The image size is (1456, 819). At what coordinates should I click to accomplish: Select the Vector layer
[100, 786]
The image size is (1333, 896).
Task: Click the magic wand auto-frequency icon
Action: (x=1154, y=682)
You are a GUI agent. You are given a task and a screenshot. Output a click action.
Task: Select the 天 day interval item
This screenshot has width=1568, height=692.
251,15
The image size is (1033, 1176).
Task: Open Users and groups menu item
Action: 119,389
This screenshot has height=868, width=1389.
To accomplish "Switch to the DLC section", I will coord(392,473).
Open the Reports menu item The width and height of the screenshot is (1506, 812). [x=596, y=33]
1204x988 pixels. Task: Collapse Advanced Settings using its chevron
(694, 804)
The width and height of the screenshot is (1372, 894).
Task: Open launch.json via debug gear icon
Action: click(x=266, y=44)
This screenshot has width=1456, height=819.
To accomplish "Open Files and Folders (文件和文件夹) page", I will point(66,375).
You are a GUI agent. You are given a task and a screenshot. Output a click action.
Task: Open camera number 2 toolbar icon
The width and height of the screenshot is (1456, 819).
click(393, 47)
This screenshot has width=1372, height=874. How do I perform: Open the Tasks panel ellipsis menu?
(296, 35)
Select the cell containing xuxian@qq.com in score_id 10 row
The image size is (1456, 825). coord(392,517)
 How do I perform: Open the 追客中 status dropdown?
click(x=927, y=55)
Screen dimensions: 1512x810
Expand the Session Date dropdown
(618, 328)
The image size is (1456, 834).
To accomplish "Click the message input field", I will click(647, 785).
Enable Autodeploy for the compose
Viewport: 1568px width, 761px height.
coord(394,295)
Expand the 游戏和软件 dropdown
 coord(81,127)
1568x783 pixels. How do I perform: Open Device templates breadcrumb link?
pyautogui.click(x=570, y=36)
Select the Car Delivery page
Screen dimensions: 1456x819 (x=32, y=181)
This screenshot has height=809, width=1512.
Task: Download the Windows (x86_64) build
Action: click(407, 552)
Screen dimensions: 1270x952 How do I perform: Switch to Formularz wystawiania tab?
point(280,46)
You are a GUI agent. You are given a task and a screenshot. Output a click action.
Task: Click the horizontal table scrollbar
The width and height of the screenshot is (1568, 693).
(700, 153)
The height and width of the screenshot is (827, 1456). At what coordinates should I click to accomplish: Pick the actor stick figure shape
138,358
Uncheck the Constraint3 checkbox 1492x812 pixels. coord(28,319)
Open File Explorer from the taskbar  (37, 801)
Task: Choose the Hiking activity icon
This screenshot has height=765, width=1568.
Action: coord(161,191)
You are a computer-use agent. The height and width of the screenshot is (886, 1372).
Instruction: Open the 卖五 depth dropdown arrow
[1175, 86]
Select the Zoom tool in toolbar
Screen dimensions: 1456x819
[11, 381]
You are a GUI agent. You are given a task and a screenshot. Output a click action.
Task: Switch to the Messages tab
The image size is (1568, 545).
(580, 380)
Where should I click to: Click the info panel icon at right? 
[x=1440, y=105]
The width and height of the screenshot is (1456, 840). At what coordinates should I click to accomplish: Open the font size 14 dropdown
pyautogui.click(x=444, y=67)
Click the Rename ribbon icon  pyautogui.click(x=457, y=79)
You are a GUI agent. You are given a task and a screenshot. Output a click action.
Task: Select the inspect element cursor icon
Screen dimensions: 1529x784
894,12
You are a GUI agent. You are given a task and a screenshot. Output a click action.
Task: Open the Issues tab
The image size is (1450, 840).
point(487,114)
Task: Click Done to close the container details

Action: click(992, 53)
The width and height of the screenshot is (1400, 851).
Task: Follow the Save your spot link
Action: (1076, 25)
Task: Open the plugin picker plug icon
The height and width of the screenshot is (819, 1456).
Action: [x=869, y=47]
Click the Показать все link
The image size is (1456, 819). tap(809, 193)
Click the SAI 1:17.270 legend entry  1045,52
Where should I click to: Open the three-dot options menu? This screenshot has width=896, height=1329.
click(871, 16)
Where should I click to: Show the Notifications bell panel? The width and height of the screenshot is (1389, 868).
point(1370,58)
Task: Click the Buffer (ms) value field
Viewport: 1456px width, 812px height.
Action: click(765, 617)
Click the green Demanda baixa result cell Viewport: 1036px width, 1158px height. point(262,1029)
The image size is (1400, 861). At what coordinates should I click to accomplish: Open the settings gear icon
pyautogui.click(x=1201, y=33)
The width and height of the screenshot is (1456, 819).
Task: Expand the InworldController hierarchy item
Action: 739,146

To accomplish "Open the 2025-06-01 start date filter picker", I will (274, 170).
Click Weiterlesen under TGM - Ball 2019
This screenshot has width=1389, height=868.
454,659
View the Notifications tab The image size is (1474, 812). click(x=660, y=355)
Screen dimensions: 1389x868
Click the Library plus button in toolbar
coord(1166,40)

### Exercise description
The material above should be retyped in full, exactly as given.

### Answer to the exercise
The image size is (1456, 819). At what coordinates should I click to accomplish: Select the Vector layer
[100, 786]
The image size is (1333, 896).
Task: Click the magic wand auto-frequency icon
Action: (x=1154, y=682)
You are a GUI agent. You are given a task and a screenshot. Output a click action.
Task: Select the 天 day interval item
This screenshot has width=1568, height=692.
251,15
The image size is (1033, 1176).
Task: Open Users and groups menu item
Action: 119,389
This screenshot has height=868, width=1389.
To accomplish "Switch to the DLC section", I will coord(392,473).
Open the Reports menu item The width and height of the screenshot is (1506, 812). [x=596, y=33]
1204x988 pixels. Task: Collapse Advanced Settings using its chevron
(694, 804)
The width and height of the screenshot is (1372, 894).
Task: Open launch.json via debug gear icon
Action: click(x=266, y=44)
This screenshot has width=1456, height=819.
To accomplish "Open Files and Folders (文件和文件夹) page", I will point(66,375).
You are a GUI agent. You are given a task and a screenshot. Output a click action.
Task: Open camera number 2 toolbar icon
The width and height of the screenshot is (1456, 819).
click(393, 47)
This screenshot has width=1372, height=874. How do I perform: Open the Tasks panel ellipsis menu?
(296, 35)
Select the cell containing xuxian@qq.com in score_id 10 row
The image size is (1456, 825). coord(392,517)
 How do I perform: Open the 追客中 status dropdown?
click(x=927, y=55)
Screen dimensions: 1512x810
Expand the Session Date dropdown
(618, 328)
The image size is (1456, 834).
To accomplish "Click the message input field", I will click(647, 785).
Enable Autodeploy for the compose
Viewport: 1568px width, 761px height.
coord(394,295)
Expand the 游戏和软件 dropdown
 coord(81,127)
1568x783 pixels. How do I perform: Open Device templates breadcrumb link?
pyautogui.click(x=570, y=36)
Select the Car Delivery page
Screen dimensions: 1456x819 (x=32, y=181)
This screenshot has height=809, width=1512.
Task: Download the Windows (x86_64) build
Action: click(407, 552)
Screen dimensions: 1270x952 How do I perform: Switch to Formularz wystawiania tab?
point(280,46)
You are a GUI agent. You are given a task and a screenshot. Output a click action.
Task: Click the horizontal table scrollbar
The width and height of the screenshot is (1568, 693).
(700, 153)
The height and width of the screenshot is (827, 1456). At what coordinates should I click to accomplish: Pick the actor stick figure shape
138,358
Uncheck the Constraint3 checkbox 1492x812 pixels. coord(28,319)
Open File Explorer from the taskbar  (37, 801)
Task: Choose the Hiking activity icon
This screenshot has height=765, width=1568.
Action: coord(161,191)
You are a computer-use agent. The height and width of the screenshot is (886, 1372).
Instruction: Open the 卖五 depth dropdown arrow
[1175, 86]
Select the Zoom tool in toolbar
Screen dimensions: 1456x819
[11, 381]
You are a GUI agent. You are given a task and a screenshot. Output a click action.
Task: Switch to the Messages tab
The image size is (1568, 545).
(580, 380)
Where should I click to: Click the info panel icon at right? 
[x=1440, y=105]
The width and height of the screenshot is (1456, 840). At what coordinates should I click to accomplish: Open the font size 14 dropdown
pyautogui.click(x=444, y=67)
Click the Rename ribbon icon  pyautogui.click(x=457, y=79)
You are a GUI agent. You are given a task and a screenshot. Output a click action.
Task: Select the inspect element cursor icon
Screen dimensions: 1529x784
894,12
You are a GUI agent. You are given a task and a screenshot. Output a click action.
Task: Open the Issues tab
The image size is (1450, 840).
point(487,114)
Task: Click Done to close the container details

Action: click(992, 53)
The width and height of the screenshot is (1400, 851).
Task: Follow the Save your spot link
Action: (1076, 25)
Task: Open the plugin picker plug icon
The height and width of the screenshot is (819, 1456).
Action: [x=869, y=47]
Click the Показать все link
The image size is (1456, 819). tap(809, 193)
Click the SAI 1:17.270 legend entry  1045,52
Where should I click to: Open the three-dot options menu? This screenshot has width=896, height=1329.
click(871, 16)
Where should I click to: Show the Notifications bell panel? The width and height of the screenshot is (1389, 868).
point(1370,58)
Task: Click the Buffer (ms) value field
Viewport: 1456px width, 812px height.
Action: click(765, 617)
Click the green Demanda baixa result cell Viewport: 1036px width, 1158px height. point(262,1029)
The image size is (1400, 861). At what coordinates should I click to accomplish: Open the settings gear icon
pyautogui.click(x=1201, y=33)
The width and height of the screenshot is (1456, 819).
Task: Expand the InworldController hierarchy item
Action: 739,146

To accomplish "Open the 2025-06-01 start date filter picker", I will (274, 170).
Click Weiterlesen under TGM - Ball 2019
This screenshot has width=1389, height=868.
454,659
View the Notifications tab The image size is (1474, 812). click(x=660, y=355)
Screen dimensions: 1389x868
Click the Library plus button in toolbar
coord(1166,40)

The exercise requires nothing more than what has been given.